We need to therefore strengthen the process of post internet shutdown review and involve civil society members  in the consultation process. The concept of “Netizen’s Rights Commission” which I will elaborate more in my next article is one of the tools that we can use for this purpose.

Focusing now  more on the technical solution side, it is to be recognized that with India becoming more and more dependent on Digital transactions, Internet shutdowns could adversely affect innocent citizens who want to simply carry on their normal digital activities.

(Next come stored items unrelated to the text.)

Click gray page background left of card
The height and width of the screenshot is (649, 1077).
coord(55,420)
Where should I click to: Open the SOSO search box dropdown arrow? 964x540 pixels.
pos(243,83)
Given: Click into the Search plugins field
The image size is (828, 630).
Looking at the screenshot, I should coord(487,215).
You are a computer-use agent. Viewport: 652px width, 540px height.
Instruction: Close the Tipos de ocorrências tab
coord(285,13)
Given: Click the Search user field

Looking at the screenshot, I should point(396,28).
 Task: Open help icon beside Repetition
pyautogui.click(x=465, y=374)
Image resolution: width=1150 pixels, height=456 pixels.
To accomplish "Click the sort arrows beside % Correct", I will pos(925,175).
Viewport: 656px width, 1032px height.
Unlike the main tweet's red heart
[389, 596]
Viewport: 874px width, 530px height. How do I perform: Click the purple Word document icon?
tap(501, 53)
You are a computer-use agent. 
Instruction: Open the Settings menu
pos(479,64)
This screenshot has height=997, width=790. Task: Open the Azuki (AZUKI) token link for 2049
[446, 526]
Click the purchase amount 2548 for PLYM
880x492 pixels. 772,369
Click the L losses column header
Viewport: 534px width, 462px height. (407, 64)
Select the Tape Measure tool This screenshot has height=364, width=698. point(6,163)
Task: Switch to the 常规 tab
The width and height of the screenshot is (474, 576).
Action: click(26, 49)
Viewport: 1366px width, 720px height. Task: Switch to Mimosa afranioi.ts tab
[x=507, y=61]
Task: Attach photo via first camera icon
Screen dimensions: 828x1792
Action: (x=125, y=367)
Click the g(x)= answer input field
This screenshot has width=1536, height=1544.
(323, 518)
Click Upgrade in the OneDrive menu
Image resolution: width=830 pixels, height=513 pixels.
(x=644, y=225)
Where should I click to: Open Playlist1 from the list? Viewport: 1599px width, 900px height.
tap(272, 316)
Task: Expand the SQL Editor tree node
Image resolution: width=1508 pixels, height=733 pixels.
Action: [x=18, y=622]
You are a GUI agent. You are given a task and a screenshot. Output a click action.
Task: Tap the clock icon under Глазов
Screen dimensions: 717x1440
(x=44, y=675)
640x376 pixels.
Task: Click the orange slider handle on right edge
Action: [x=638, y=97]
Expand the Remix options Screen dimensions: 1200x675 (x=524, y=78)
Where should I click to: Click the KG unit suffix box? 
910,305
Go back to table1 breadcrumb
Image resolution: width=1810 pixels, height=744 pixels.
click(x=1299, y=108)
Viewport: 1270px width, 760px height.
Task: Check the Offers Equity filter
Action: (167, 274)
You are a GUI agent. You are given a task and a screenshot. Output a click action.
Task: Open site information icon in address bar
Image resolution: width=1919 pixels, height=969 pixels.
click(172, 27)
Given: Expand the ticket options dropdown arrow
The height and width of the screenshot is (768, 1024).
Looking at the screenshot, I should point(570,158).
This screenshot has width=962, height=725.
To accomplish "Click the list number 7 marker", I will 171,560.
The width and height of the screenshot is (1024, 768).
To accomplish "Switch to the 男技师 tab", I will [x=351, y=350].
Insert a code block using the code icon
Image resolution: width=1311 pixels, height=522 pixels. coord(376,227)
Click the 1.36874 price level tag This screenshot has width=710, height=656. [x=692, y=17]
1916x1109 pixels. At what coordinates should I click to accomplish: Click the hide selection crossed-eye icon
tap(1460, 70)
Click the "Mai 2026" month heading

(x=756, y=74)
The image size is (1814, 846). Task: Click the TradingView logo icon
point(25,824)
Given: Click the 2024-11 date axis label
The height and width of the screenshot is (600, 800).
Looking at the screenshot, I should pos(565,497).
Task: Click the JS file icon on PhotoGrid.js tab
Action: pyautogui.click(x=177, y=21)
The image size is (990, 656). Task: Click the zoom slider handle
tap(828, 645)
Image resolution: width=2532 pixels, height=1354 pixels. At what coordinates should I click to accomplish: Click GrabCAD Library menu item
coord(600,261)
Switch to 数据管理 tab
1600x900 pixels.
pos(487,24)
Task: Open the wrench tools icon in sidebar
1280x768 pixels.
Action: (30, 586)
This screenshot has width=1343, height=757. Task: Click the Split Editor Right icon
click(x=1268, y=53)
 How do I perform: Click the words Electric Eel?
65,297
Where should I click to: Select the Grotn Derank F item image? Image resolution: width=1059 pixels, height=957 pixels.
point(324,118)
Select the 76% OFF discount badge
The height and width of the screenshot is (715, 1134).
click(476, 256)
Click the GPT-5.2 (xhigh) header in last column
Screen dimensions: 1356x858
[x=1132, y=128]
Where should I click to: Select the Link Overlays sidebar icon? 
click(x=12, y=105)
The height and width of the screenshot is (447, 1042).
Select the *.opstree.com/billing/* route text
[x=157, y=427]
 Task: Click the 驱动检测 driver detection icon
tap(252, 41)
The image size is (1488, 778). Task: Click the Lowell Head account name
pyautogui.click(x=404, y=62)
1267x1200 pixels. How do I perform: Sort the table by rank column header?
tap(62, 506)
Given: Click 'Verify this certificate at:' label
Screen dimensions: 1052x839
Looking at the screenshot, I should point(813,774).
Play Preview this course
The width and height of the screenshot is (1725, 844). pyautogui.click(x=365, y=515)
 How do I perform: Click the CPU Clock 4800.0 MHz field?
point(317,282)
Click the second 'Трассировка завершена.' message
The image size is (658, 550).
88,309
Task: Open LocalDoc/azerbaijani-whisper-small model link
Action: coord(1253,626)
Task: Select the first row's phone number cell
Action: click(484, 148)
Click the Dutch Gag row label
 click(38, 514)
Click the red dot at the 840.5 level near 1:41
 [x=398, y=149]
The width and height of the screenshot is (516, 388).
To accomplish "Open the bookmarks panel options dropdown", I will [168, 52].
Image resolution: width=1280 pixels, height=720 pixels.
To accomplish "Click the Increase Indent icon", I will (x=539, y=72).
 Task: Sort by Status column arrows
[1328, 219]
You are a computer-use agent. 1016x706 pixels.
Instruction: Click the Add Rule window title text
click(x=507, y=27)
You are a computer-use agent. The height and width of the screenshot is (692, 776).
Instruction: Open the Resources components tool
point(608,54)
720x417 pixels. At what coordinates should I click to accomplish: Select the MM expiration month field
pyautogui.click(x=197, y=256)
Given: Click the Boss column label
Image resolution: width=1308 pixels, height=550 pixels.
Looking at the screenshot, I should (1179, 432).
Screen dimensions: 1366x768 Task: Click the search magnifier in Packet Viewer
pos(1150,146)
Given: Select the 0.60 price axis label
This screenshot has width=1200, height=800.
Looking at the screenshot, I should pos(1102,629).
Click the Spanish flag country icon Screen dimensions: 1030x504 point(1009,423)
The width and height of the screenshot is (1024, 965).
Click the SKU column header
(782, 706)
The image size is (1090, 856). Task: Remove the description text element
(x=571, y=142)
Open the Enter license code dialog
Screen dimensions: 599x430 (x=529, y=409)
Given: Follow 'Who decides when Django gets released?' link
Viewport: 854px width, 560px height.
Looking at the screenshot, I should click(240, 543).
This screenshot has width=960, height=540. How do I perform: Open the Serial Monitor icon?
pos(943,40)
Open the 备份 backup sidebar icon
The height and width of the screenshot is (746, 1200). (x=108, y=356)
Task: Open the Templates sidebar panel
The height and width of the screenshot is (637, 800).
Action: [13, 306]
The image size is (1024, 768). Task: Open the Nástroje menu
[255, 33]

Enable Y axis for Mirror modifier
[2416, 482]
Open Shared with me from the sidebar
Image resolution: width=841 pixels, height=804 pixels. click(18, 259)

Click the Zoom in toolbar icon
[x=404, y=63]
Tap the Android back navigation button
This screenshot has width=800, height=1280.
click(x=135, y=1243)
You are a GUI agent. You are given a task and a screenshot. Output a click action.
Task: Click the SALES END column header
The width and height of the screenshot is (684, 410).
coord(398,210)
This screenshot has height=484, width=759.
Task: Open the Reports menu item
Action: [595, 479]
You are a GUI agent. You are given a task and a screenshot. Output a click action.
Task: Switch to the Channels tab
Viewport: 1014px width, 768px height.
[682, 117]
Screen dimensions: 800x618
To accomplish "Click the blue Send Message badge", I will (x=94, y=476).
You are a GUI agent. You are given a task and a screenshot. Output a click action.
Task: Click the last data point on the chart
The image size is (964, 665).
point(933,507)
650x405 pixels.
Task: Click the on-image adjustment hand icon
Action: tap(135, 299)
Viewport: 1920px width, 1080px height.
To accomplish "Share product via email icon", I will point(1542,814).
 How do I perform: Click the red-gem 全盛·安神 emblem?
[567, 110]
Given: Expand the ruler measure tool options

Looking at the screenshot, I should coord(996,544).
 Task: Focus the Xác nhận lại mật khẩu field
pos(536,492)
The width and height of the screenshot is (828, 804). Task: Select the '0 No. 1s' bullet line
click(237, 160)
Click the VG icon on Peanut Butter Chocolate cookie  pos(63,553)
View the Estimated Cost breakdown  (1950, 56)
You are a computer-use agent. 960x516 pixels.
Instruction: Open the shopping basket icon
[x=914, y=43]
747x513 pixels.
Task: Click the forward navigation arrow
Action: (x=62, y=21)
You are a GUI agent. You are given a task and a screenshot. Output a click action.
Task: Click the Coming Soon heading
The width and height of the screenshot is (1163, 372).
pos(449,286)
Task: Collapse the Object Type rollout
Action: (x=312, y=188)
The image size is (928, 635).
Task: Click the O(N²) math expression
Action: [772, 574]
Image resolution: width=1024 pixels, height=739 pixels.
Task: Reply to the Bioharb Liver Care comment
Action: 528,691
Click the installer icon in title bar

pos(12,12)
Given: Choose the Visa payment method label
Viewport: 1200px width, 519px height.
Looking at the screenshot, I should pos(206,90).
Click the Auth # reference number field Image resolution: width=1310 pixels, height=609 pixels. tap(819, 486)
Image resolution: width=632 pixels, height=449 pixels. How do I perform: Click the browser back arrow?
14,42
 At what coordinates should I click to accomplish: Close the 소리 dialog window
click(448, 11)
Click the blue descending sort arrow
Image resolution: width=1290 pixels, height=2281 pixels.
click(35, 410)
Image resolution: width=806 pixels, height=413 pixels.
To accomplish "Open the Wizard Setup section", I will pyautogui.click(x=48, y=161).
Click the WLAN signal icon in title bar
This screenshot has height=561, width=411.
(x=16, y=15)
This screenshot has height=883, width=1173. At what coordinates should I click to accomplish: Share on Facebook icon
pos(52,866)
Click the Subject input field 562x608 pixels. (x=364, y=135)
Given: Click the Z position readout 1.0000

In particular we would like our digital financial transactions, the health services etc not to be disturbed by the Internet shutdowns.

The challenge is to ensure that the “Critical Digital Services” continue to operate even when an Internet shutdown is warranted.

Technically this means that the communication channels like the WhatsApp like messaging services, E Mail and Web which can be used for spreading rumours and causing law and order problem should be separated from the part of the internet that deals with critical services.

Just as there is a “DarkWeb” which criminals have created as their territory, we should consider the possibility of creating a “White Web” where we can run the critical services.

If we have the segregation of “Non Essential Communication Data” from the “Essential Communication Data”, we can try to apply Internet Shutdowns selectively so that law enforcement needs are met without adverse impact on critical services.

This situation is like in the case of a Curfew being in town, critical movements of citizens can still be accomplished in Government vehicles.

We need to therefore find means of diverting the “Critical Services” to an “Emergency Network” during the time “Internet Shutdowns” are required.

This can be achieved either by creating a separate communication channel that can take the “Sensitive Critical data Traffic” like a VPN which can either be a permanent solution to many of our security issues or could be operated only during emergencies.

The access to such a network would obviously be based on “Identity clearance” through an “Identity Gateway” using digital signature or e-sign  as a base for identity. OTP is not considered a recommended identity clearance mechanism. If there are any other alternatives, it can be considered.

These services can also be licensed to the service operators themselves under a strict guideline and work like a “Digital Ambulance Service” that carries the critical data at times of Internet shutdowns.

One such “Digital Ambulance” can also be licensed to a “Media Self Regulatory Body” or even the “Supreme Court” or the “Netizen Rights Commission”  so that “Free Speech” can still reach an ombudsman who can filter them and take steps where by citizen’s democratic rights are not trampled with.

Some of these measures may come in conflict with the “Net Neutrality” debate which is discussed in the next article. But with the creation of the Netizen’s Rights Commission and that such instances of internet shutdowns are temporary and not permanent, we must be able to consider this “Digital Ambulance” concept to address the Internet Shutdown requirements.